_Provided material_:
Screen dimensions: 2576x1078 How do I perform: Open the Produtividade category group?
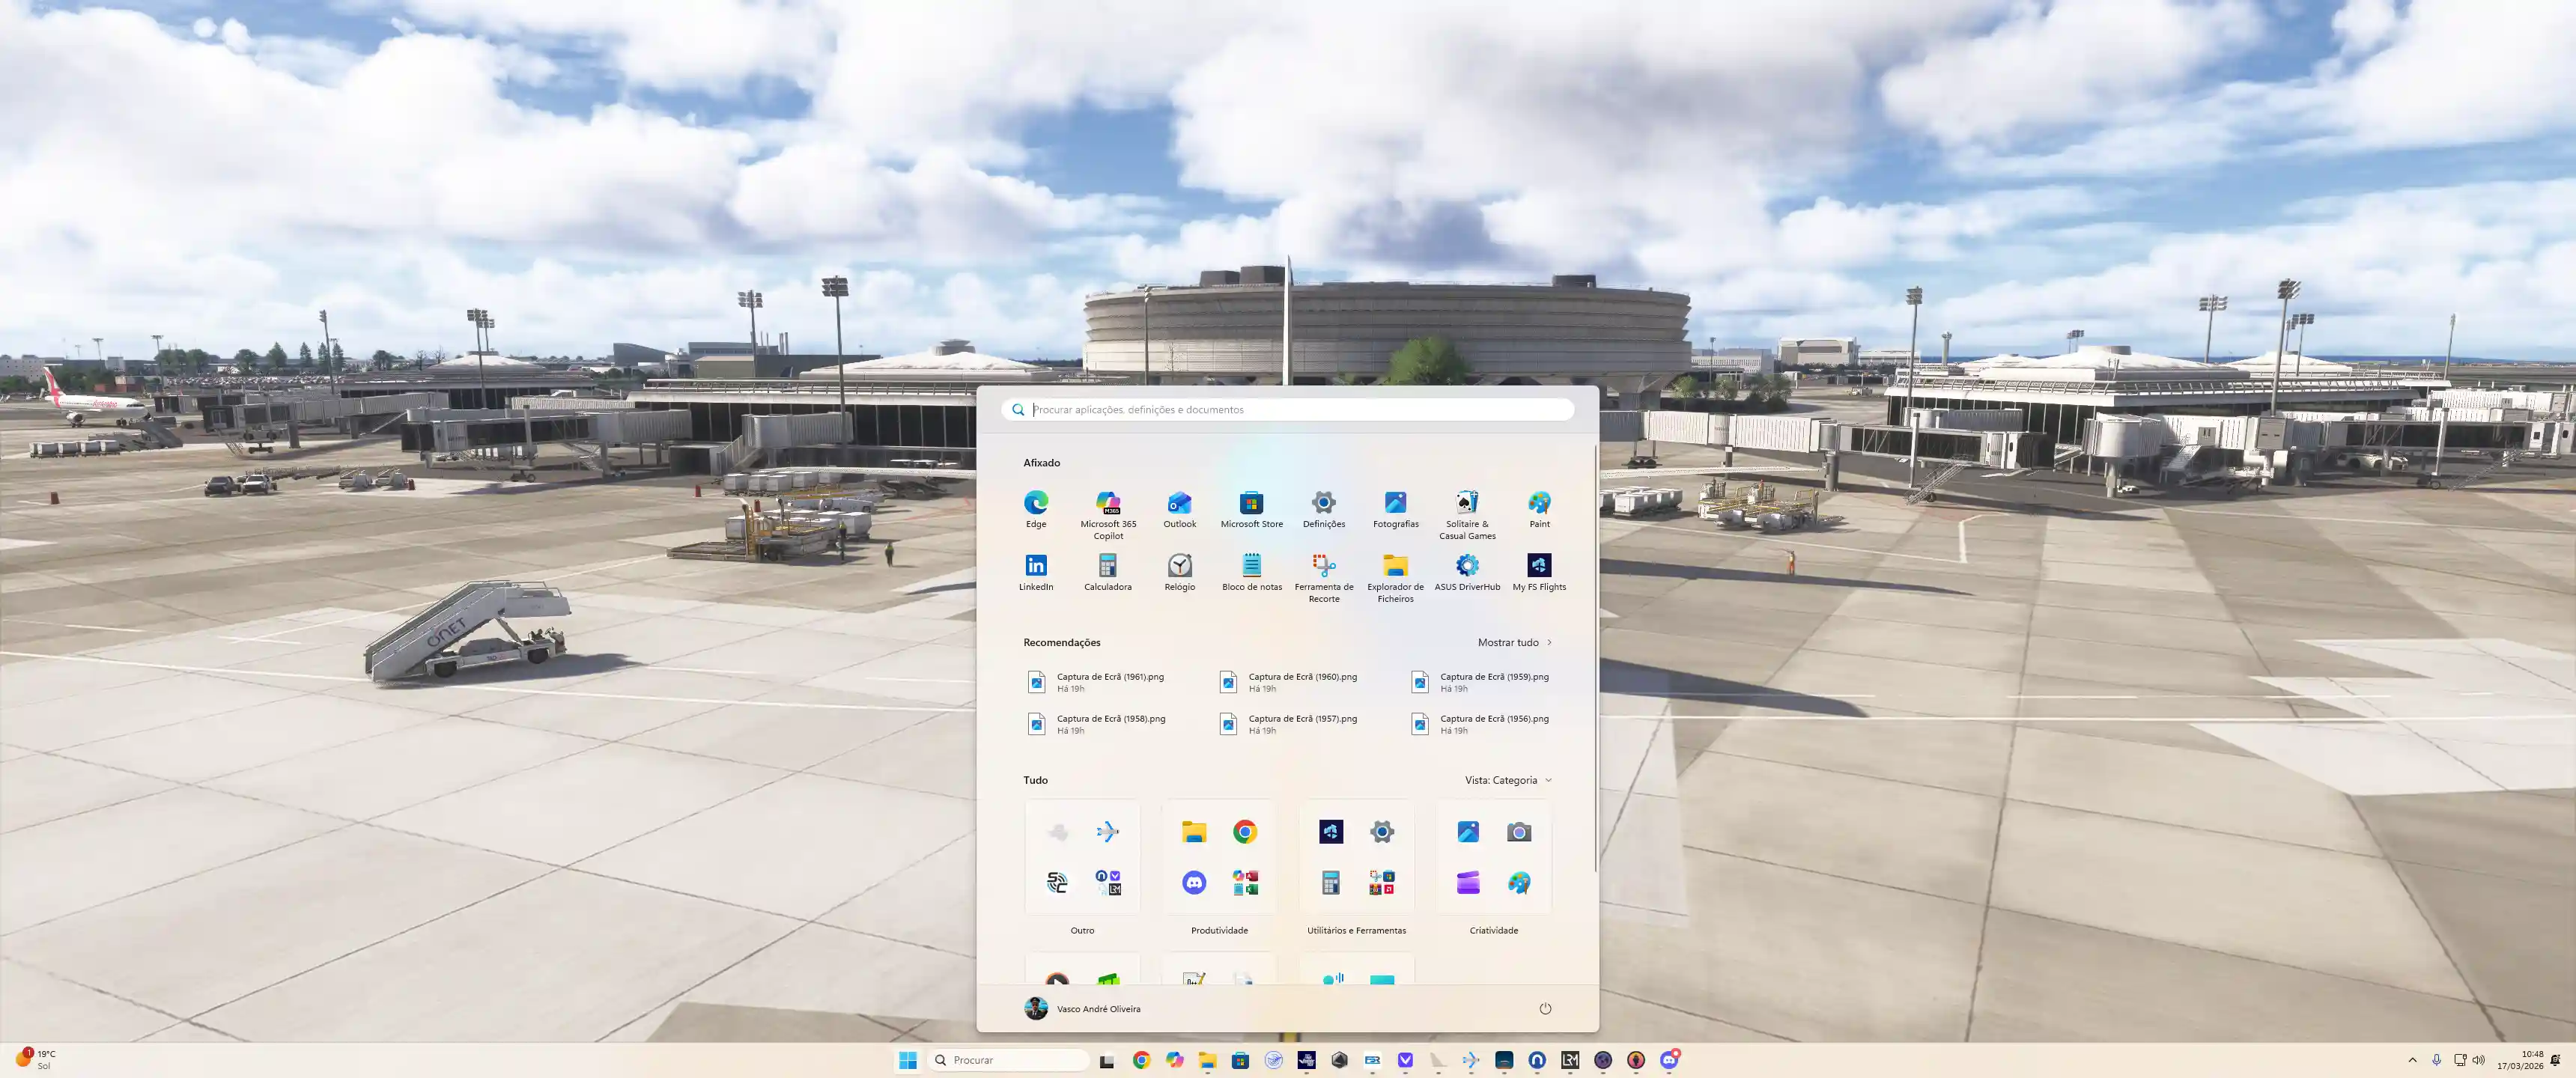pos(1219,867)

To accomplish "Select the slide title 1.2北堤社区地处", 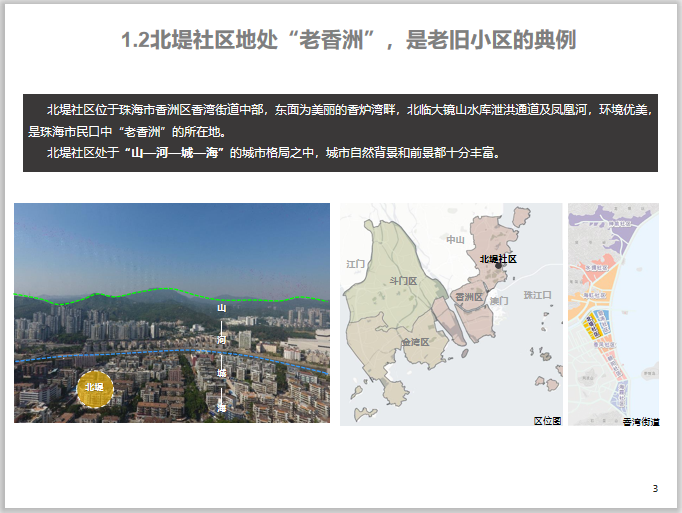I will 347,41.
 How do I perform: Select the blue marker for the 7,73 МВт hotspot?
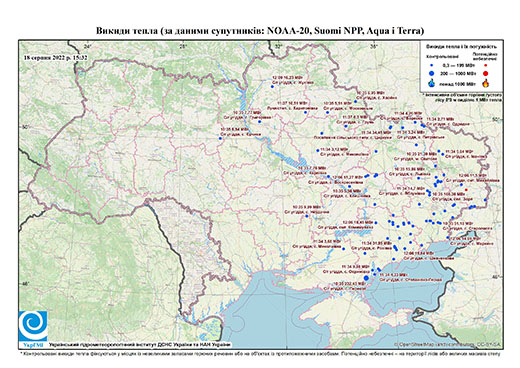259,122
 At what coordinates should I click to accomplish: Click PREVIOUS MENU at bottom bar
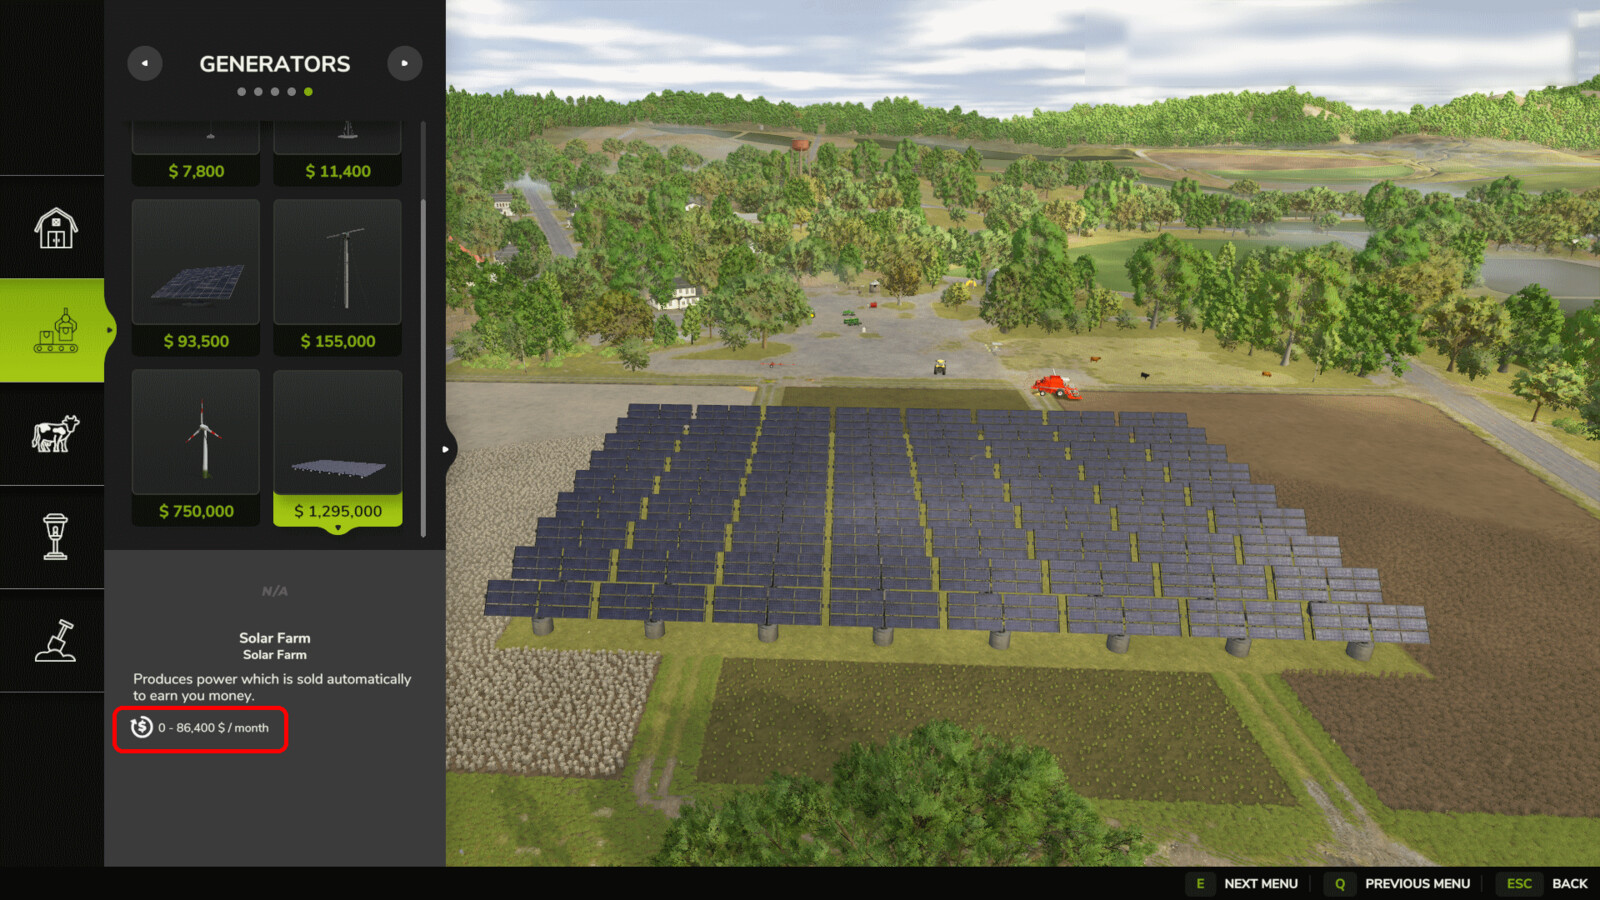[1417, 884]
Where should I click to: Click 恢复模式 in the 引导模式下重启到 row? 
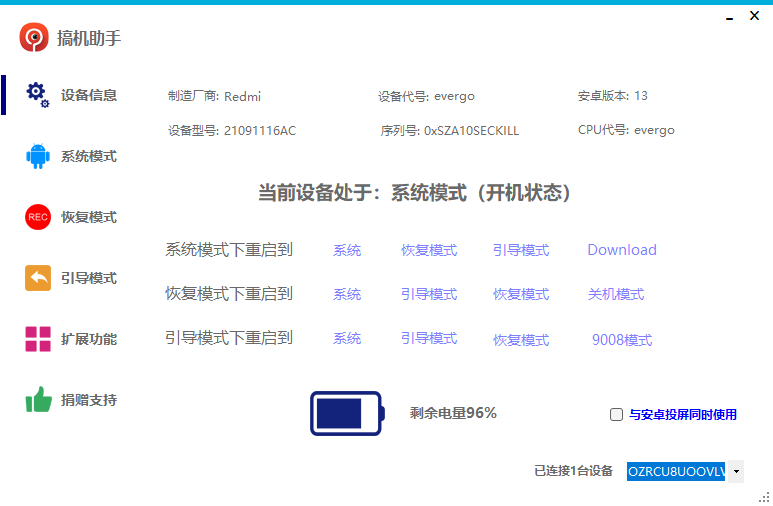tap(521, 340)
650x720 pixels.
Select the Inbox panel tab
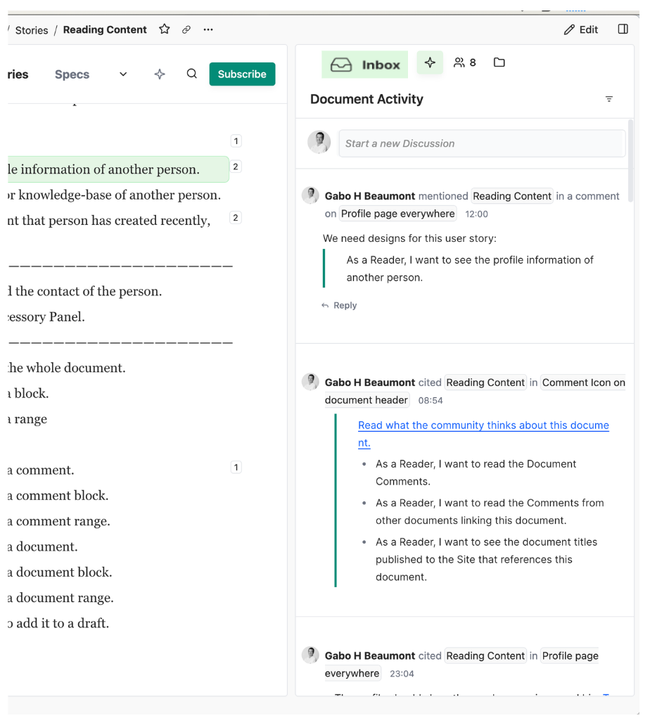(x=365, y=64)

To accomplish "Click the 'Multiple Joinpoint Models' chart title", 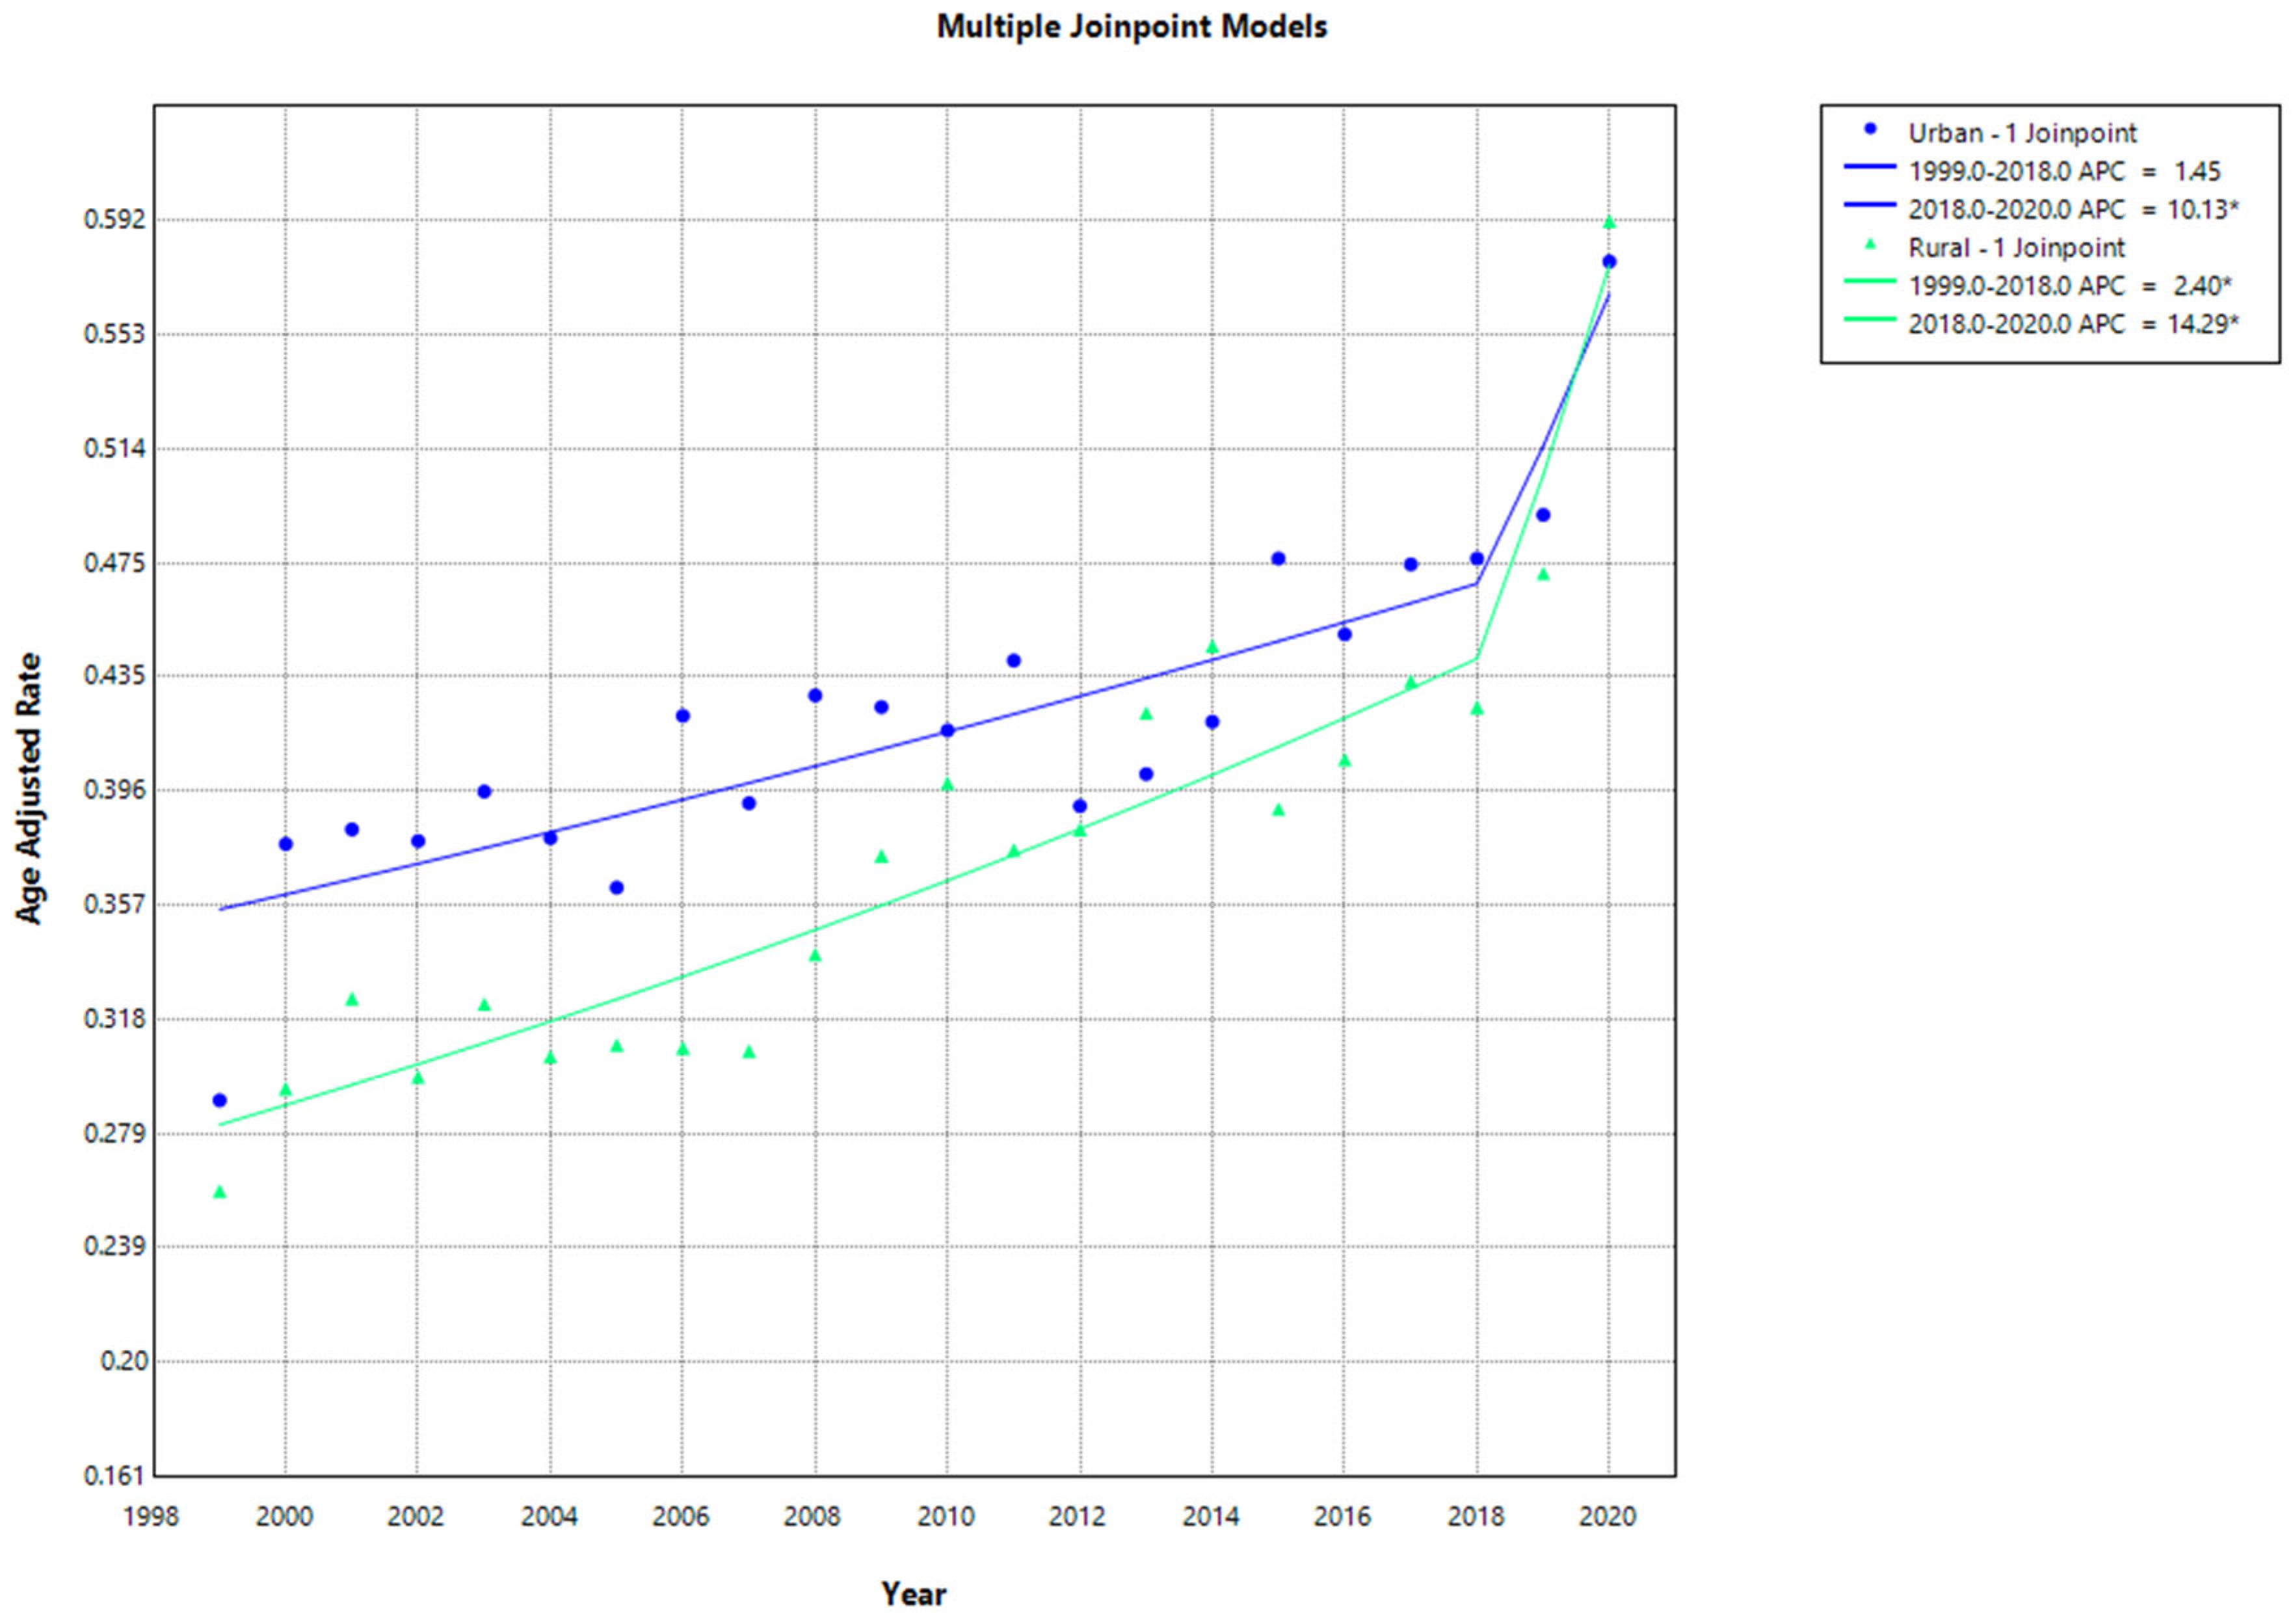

_Exercise_: Rewrite the stretch from the line containing "Where should I" through the end of the rows, replacing "Inbox" with "Outbox" and changing nothing else. Leave the pictures out of your answer.

_Correct output_:
Where should I click to: Click 恢复模式 in the 引导模式下重启到 row? 
tap(521, 340)
650x720 pixels.
Select the Outbox panel tab
(x=365, y=64)

To accomplish "Click the 'Multiple Joinpoint Models' chart title", 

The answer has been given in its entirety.